**WHAT THE TASK ASKS**
The whole listing is to be repeated exactly. Add nothing.

**EXERCISE DATA**
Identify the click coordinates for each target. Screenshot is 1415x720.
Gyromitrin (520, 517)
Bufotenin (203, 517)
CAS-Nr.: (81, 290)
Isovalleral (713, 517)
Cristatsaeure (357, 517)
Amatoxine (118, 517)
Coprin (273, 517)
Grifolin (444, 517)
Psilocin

**SOLUTION TO THIS PROBLEM**
Identify the click coordinates for each target. Screenshot is 1415x720.
Gyromitrin (520, 517)
Bufotenin (203, 517)
CAS-Nr.: (81, 290)
Isovalleral (713, 517)
Cristatsaeure (357, 517)
Amatoxine (118, 517)
Coprin (273, 517)
Grifolin (444, 517)
Psilocin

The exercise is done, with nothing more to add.